▶ [TO DO] Format the rows below as a Markdown table with the columns "No." and "Text", giving each row's number and its line. Skip blank lines.

[Records from a collection]

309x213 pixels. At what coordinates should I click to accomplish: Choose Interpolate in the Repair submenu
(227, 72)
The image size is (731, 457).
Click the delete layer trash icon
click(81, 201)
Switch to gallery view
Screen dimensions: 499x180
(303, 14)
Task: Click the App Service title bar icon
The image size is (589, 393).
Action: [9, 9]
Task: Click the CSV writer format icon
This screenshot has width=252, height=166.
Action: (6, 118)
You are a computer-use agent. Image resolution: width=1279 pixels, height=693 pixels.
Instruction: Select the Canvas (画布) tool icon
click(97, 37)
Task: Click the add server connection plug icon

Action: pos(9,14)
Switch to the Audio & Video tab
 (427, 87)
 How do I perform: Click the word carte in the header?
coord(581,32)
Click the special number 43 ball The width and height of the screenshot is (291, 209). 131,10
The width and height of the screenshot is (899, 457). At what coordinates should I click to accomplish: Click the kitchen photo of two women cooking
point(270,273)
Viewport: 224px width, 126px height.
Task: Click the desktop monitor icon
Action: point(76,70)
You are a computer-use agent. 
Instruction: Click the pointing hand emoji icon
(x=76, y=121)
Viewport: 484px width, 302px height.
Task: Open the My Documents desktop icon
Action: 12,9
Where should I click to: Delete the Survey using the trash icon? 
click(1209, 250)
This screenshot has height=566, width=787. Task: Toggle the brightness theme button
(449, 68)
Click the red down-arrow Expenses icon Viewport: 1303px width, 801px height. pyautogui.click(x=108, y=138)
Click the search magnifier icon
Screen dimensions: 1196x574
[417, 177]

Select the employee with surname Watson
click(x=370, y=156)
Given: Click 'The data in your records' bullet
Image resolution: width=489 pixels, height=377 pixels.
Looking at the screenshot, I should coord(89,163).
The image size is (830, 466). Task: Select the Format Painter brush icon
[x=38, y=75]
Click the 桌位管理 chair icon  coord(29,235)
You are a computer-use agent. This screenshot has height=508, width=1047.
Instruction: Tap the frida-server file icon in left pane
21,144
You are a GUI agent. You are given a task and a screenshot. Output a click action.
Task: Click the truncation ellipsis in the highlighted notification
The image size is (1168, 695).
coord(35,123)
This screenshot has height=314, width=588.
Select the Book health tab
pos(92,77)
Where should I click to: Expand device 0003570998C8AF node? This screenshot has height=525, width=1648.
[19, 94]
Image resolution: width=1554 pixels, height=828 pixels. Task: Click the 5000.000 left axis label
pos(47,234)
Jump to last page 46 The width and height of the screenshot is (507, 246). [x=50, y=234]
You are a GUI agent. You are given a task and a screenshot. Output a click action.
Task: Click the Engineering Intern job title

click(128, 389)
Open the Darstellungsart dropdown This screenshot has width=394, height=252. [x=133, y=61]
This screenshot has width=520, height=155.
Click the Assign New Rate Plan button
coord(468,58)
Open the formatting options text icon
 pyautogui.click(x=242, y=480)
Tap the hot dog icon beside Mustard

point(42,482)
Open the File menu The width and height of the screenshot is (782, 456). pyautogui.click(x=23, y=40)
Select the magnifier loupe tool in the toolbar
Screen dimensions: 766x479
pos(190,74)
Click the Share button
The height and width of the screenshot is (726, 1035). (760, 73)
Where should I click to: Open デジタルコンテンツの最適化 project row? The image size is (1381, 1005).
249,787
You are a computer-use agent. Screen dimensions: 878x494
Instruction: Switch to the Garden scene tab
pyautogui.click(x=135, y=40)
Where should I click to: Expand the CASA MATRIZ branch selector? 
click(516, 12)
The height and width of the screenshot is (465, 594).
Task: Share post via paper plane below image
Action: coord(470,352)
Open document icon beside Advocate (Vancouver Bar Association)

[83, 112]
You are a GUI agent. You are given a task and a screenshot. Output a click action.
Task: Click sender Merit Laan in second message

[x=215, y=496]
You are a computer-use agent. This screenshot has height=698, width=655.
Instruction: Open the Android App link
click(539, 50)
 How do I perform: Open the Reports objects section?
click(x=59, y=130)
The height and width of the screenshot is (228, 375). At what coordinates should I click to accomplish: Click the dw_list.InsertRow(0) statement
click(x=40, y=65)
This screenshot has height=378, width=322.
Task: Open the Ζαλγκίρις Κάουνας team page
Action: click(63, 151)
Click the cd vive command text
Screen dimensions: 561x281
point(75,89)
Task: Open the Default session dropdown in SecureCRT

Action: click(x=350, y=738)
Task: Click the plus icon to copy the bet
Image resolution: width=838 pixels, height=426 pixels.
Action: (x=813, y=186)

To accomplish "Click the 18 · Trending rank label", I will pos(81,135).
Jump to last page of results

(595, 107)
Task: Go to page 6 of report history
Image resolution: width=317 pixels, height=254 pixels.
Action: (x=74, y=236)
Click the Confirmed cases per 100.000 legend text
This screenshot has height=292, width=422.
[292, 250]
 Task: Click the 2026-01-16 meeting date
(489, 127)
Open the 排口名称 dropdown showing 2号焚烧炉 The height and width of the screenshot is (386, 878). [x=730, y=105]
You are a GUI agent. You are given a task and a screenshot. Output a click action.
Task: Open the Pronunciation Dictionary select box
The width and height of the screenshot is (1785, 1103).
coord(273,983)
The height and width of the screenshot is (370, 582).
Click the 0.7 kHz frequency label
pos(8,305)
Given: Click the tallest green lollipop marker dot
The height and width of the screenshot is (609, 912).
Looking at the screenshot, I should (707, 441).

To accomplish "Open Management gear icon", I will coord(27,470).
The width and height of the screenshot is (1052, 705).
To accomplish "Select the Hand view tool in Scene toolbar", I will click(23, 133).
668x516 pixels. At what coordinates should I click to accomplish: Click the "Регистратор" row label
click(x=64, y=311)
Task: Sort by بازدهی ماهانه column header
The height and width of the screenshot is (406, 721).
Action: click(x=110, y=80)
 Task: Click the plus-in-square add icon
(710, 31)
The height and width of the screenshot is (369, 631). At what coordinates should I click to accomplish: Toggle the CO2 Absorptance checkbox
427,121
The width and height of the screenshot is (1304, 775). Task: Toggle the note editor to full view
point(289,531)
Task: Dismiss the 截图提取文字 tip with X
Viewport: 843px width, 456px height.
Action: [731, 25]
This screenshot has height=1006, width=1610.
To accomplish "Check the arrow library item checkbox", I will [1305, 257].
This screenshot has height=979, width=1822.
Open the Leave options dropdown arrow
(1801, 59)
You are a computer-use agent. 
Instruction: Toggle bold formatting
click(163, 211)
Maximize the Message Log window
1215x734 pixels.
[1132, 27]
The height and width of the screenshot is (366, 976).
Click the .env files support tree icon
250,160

▶ [FINISHED EXERCISE]
| No. | Text |
|---|---|
| 1 | 309x213 pixels. At what coordinates should I click to accomplish: Choose Interpolate in the Repair submenu |
| 2 | (227, 72) |
| 3 | The image size is (731, 457). |
| 4 | Click the delete layer trash icon |
| 5 | click(81, 201) |
| 6 | Switch to gallery view |
| 7 | Screen dimensions: 499x180 |
| 8 | (303, 14) |
| 9 | Task: Click the App Service title bar icon |
| 10 | The image size is (589, 393). |
| 11 | Action: [9, 9] |
| 12 | Task: Click the CSV writer format icon |
| 13 | This screenshot has width=252, height=166. |
| 14 | Action: (6, 118) |
| 15 | You are a computer-use agent. Image resolution: width=1279 pixels, height=693 pixels. |
| 16 | Instruction: Select the Canvas (画布) tool icon |
| 17 | click(97, 37) |
| 18 | Task: Click the add server connection plug icon |
| 19 | Action: pos(9,14) |
| 20 | Switch to the Audio & Video tab |
| 21 |  (427, 87) |
| 22 |  How do I perform: Click the word carte in the header? |
| 23 | coord(581,32) |
| 24 | Click the special number 43 ball The width and height of the screenshot is (291, 209). 131,10 |
| 25 | The width and height of the screenshot is (899, 457). At what coordinates should I click to accomplish: Click the kitchen photo of two women cooking |
| 26 | point(270,273) |
| 27 | Viewport: 224px width, 126px height. |
| 28 | Task: Click the desktop monitor icon |
| 29 | Action: point(76,70) |
| 30 | You are a computer-use agent.  |
| 31 | Instruction: Click the pointing hand emoji icon |
| 32 | (x=76, y=121) |
| 33 | Viewport: 484px width, 302px height. |
| 34 | Task: Open the My Documents desktop icon |
| 35 | Action: 12,9 |
| 36 | Where should I click to: Delete the Survey using the trash icon?  |
| 37 | click(1209, 250) |
| 38 | This screenshot has height=566, width=787. Task: Toggle the brightness theme button |
| 39 | (449, 68) |
| 40 | Click the red down-arrow Expenses icon Viewport: 1303px width, 801px height. pyautogui.click(x=108, y=138) |
| 41 | Click the search magnifier icon |
| 42 | Screen dimensions: 1196x574 |
| 43 | [417, 177] |
| 44 | Select the employee with surname Watson |
| 45 | click(x=370, y=156) |
| 46 | Given: Click 'The data in your records' bullet |
| 47 | Image resolution: width=489 pixels, height=377 pixels. |
| 48 | Looking at the screenshot, I should coord(89,163). |
| 49 | The image size is (830, 466). Task: Select the Format Painter brush icon |
| 50 | [x=38, y=75] |
| 51 | Click the 桌位管理 chair icon  coord(29,235) |
| 52 | You are a computer-use agent. This screenshot has height=508, width=1047. |
| 53 | Instruction: Tap the frida-server file icon in left pane |
| 54 | 21,144 |
| 55 | You are a GUI agent. You are given a task and a screenshot. Output a click action. |
| 56 | Task: Click the truncation ellipsis in the highlighted notification |
| 57 | The image size is (1168, 695). |
| 58 | coord(35,123) |
| 59 | This screenshot has height=314, width=588. |
| 60 | Select the Book health tab |
| 61 | pos(92,77) |
| 62 | Where should I click to: Expand device 0003570998C8AF node? This screenshot has height=525, width=1648. |
| 63 | [19, 94] |
| 64 | Image resolution: width=1554 pixels, height=828 pixels. Task: Click the 5000.000 left axis label |
| 65 | pos(47,234) |
| 66 | Jump to last page 46 The width and height of the screenshot is (507, 246). [x=50, y=234] |
| 67 | You are a GUI agent. You are given a task and a screenshot. Output a click action. |
| 68 | Task: Click the Engineering Intern job title |
| 69 | click(128, 389) |
| 70 | Open the Darstellungsart dropdown This screenshot has width=394, height=252. [x=133, y=61] |
| 71 | This screenshot has width=520, height=155. |
| 72 | Click the Assign New Rate Plan button |
| 73 | coord(468,58) |
| 74 | Open the formatting options text icon |
| 75 |  pyautogui.click(x=242, y=480) |
| 76 | Tap the hot dog icon beside Mustard |
| 77 | point(42,482) |
| 78 | Open the File menu The width and height of the screenshot is (782, 456). pyautogui.click(x=23, y=40) |
| 79 | Select the magnifier loupe tool in the toolbar |
| 80 | Screen dimensions: 766x479 |
| 81 | pos(190,74) |
| 82 | Click the Share button |
| 83 | The height and width of the screenshot is (726, 1035). (760, 73) |
| 84 | Where should I click to: Open デジタルコンテンツの最適化 project row? The image size is (1381, 1005). |
| 85 | 249,787 |
| 86 | You are a computer-use agent. Screen dimensions: 878x494 |
| 87 | Instruction: Switch to the Garden scene tab |
| 88 | pyautogui.click(x=135, y=40) |
| 89 | Where should I click to: Expand the CASA MATRIZ branch selector?  |
| 90 | click(516, 12) |
| 91 | The height and width of the screenshot is (465, 594). |
| 92 | Task: Share post via paper plane below image |
| 93 | Action: coord(470,352) |
| 94 | Open document icon beside Advocate (Vancouver Bar Association) |
| 95 | [83, 112] |
| 96 | You are a GUI agent. You are given a task and a screenshot. Output a click action. |
| 97 | Task: Click sender Merit Laan in second message |
| 98 | [x=215, y=496] |
| 99 | You are a computer-use agent. This screenshot has height=698, width=655. |
| 100 | Instruction: Open the Android App link |
| 101 | click(539, 50) |
| 102 |  How do I perform: Open the Reports objects section? |
| 103 | click(x=59, y=130) |
| 104 | The height and width of the screenshot is (228, 375). At what coordinates should I click to accomplish: Click the dw_list.InsertRow(0) statement |
| 105 | click(x=40, y=65) |
| 106 | This screenshot has height=378, width=322. |
| 107 | Task: Open the Ζαλγκίρις Κάουνας team page |
| 108 | Action: click(63, 151) |
| 109 | Click the cd vive command text |
| 110 | Screen dimensions: 561x281 |
| 111 | point(75,89) |
| 112 | Task: Open the Default session dropdown in SecureCRT |
| 113 | Action: click(x=350, y=738) |
| 114 | Task: Click the plus icon to copy the bet |
| 115 | Image resolution: width=838 pixels, height=426 pixels. |
| 116 | Action: (x=813, y=186) |
| 117 | To accomplish "Click the 18 · Trending rank label", I will pos(81,135). |
| 118 | Jump to last page of results |
| 119 | (595, 107) |
| 120 | Task: Go to page 6 of report history |
| 121 | Image resolution: width=317 pixels, height=254 pixels. |
| 122 | Action: (x=74, y=236) |
| 123 | Click the Confirmed cases per 100.000 legend text |
| 124 | This screenshot has height=292, width=422. |
| 125 | [292, 250] |
| 126 |  Task: Click the 2026-01-16 meeting date |
| 127 | (489, 127) |
| 128 | Open the 排口名称 dropdown showing 2号焚烧炉 The height and width of the screenshot is (386, 878). [x=730, y=105] |
| 129 | You are a GUI agent. You are given a task and a screenshot. Output a click action. |
| 130 | Task: Open the Pronunciation Dictionary select box |
| 131 | The width and height of the screenshot is (1785, 1103). |
| 132 | coord(273,983) |
| 133 | The height and width of the screenshot is (370, 582). |
| 134 | Click the 0.7 kHz frequency label |
| 135 | pos(8,305) |
| 136 | Given: Click the tallest green lollipop marker dot |
| 137 | The height and width of the screenshot is (609, 912). |
| 138 | Looking at the screenshot, I should (707, 441). |
| 139 | To accomplish "Open Management gear icon", I will coord(27,470). |
| 140 | The width and height of the screenshot is (1052, 705). |
| 141 | To accomplish "Select the Hand view tool in Scene toolbar", I will click(23, 133). |
| 142 | 668x516 pixels. At what coordinates should I click to accomplish: Click the "Регистратор" row label |
| 143 | click(x=64, y=311) |
| 144 | Task: Sort by بازدهی ماهانه column header |
| 145 | The height and width of the screenshot is (406, 721). |
| 146 | Action: click(x=110, y=80) |
| 147 |  Task: Click the plus-in-square add icon |
| 148 | (710, 31) |
| 149 | The height and width of the screenshot is (369, 631). At what coordinates should I click to accomplish: Toggle the CO2 Absorptance checkbox |
| 150 | 427,121 |
| 151 | The width and height of the screenshot is (1304, 775). Task: Toggle the note editor to full view |
| 152 | point(289,531) |
| 153 | Task: Dismiss the 截图提取文字 tip with X |
| 154 | Viewport: 843px width, 456px height. |
| 155 | Action: [731, 25] |
| 156 | This screenshot has height=1006, width=1610. |
| 157 | To accomplish "Check the arrow library item checkbox", I will [1305, 257]. |
| 158 | This screenshot has height=979, width=1822. |
| 159 | Open the Leave options dropdown arrow |
| 160 | (1801, 59) |
| 161 | You are a computer-use agent.  |
| 162 | Instruction: Toggle bold formatting |
| 163 | click(163, 211) |
| 164 | Maximize the Message Log window |
| 165 | 1215x734 pixels. |
| 166 | [1132, 27] |
| 167 | The height and width of the screenshot is (366, 976). |
| 168 | Click the .env files support tree icon |
| 169 | 250,160 |